While keeping my tools at my fingertips makes sense, the idea to sort, clean and paint hibernated the winter. After vacation in February, I decided it was time to shake up my fiber den.
Easily said. Done without difficulty, but it did require infinitely more time and patience than expected. Touching everything in drawers, bins, shelves took time. Nostalgic, restless, ebullient, anxious moments rolled into hours. Patience, Alanna, patience.
Fortunately, friends offered to help with the painting, so there was a deadline to get through it all. As they arrived, the remaining items were stuffed, pushed away, and boxed up. Let the wall prep and painting begin – both ceiling and floors. Thank you Sandra and Laurena!
With everything boxed up, I took the time to think about the components of my practice. Felting, sewing, knitting, stitched together with writing and marketing shape my creative life. It felt good to recognize all of these components, and give space for each in my studio.

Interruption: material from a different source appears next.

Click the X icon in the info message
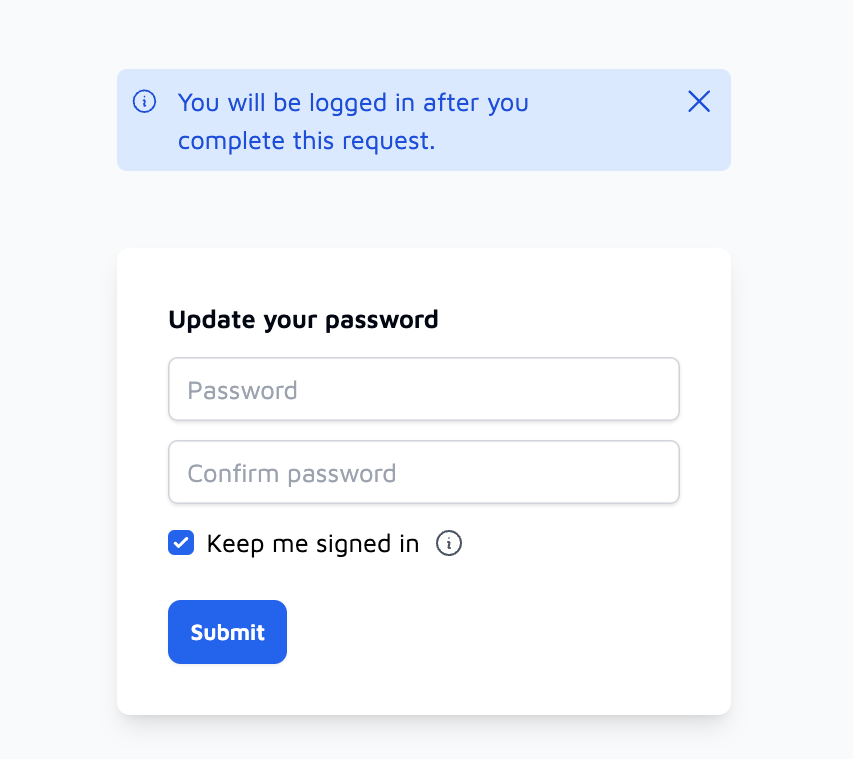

It also feels good to keep only necessary materials at hand. I’ve decided to keep it that way. There are so many possibilities and yet so little time! Patience, Alanna, patience.
The studio “shake up” coincided with COVID-19 social distancing kick up. On the day that Sandra and Laurena came over, a WhatsApp message from a friend who lives in Hong Kong warned, “I worry about the US not taking this virus seriously. Do what you can to stay safe.” March 11 was my last regular day. Patience, Alanna, patience.
Meanwhile, I’m participating in a weekly seminar organized by Creative Capital, “Building Community for a Sustainable Creative Life,” led by Sharon Louden. There’s plenty of material to soak up, ideas to consider and connections to make in the next few weeks.
Clearly this year teaches me to reexamine my creative space – both physical and mental. Balancing enthusiasm and patience is a good exercise for me. This spring, I’m patiently feeding the future of my studio. Let it be a fertile place!